Implications of tissue specific STING protein flux and abundance on inflammation and the development of targeted therapeutics.

Drugs targeting the ER-resident innate immune receptor Stimulator of Interferon Genes (STING) are in development for treatments of cancer and inflammatory diseases. Accurate determination of STING receptor levels in normal and disease tissue is an essential component of modeling pharmacology and drug-target disposition. Using metabolic labeling with deuterium oxide paired with high resolution mass spectrometry, we report the protein fractional synthesis rates and turnover of STING in wild-type (C57BL/6) and inflamed mice carrying the Trex1 D18N mutation (Trex1D18N) as a STING-dependent model of human Acardi-Goutiéres syndrome. Remarkably, STING protein half-life is tissue specific with the shortest half-life of 4 days in colon and lymph node and longest half-life of 24 days in skeletal muscle. Despite the relative increase in STING protein abundance in the inflamed Trex1D18N mouse, the overall kinetics of protein degradation and resynthesis was similar between Trex1D18N and WT mice.

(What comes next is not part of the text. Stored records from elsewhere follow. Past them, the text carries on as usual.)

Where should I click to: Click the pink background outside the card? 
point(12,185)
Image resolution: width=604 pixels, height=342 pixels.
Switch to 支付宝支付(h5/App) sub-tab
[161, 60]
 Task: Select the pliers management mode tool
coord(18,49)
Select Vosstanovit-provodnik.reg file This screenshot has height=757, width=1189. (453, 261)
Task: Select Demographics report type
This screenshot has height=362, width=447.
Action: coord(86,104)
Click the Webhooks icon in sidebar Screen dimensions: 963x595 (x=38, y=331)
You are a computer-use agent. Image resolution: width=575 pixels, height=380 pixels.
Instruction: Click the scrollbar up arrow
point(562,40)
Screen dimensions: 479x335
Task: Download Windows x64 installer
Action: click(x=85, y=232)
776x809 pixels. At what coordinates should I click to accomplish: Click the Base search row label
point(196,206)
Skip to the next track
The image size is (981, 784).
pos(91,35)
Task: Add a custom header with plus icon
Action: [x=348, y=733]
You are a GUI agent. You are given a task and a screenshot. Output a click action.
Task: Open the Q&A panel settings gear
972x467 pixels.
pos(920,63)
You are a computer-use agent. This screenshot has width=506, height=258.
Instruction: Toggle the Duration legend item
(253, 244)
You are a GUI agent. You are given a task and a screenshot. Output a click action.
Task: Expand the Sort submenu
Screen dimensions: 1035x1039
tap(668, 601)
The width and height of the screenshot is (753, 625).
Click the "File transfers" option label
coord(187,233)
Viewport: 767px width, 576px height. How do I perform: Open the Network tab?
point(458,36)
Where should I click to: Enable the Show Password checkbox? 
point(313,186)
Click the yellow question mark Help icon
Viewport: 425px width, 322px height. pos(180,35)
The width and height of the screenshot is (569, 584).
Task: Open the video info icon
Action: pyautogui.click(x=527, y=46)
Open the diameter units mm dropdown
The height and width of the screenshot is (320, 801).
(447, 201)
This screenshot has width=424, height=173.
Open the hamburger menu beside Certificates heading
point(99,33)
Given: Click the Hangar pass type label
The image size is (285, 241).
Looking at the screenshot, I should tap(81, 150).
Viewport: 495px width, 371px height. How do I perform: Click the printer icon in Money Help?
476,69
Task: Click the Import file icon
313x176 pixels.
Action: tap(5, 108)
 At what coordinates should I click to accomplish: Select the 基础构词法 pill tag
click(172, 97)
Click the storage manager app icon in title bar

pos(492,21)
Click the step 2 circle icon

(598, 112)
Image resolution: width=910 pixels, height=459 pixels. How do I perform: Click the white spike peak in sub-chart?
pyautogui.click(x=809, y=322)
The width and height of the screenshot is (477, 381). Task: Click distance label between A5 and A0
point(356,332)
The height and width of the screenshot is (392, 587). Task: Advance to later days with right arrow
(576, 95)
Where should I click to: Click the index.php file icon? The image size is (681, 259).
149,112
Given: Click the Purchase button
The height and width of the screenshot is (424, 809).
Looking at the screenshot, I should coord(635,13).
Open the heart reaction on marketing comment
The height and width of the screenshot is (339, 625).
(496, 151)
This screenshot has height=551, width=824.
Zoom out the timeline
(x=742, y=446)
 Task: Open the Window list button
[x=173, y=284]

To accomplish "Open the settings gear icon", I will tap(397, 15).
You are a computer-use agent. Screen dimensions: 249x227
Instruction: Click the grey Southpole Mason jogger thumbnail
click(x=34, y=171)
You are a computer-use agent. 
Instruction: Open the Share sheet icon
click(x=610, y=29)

The extent of tissue specific interferon stimulated gene transcription, a hallmark of SLE linked pathophysiology, correlates with the extend of increased STING levels in Trex1D18N tissues and appears inversely proportional to the turnover rate of STING. Understanding STING's fractional protein synthesis rate and half-life provides a valuable component of quantitative modeling of drug pharmacology, dose frequency and targeting tissues of STING directed therapies.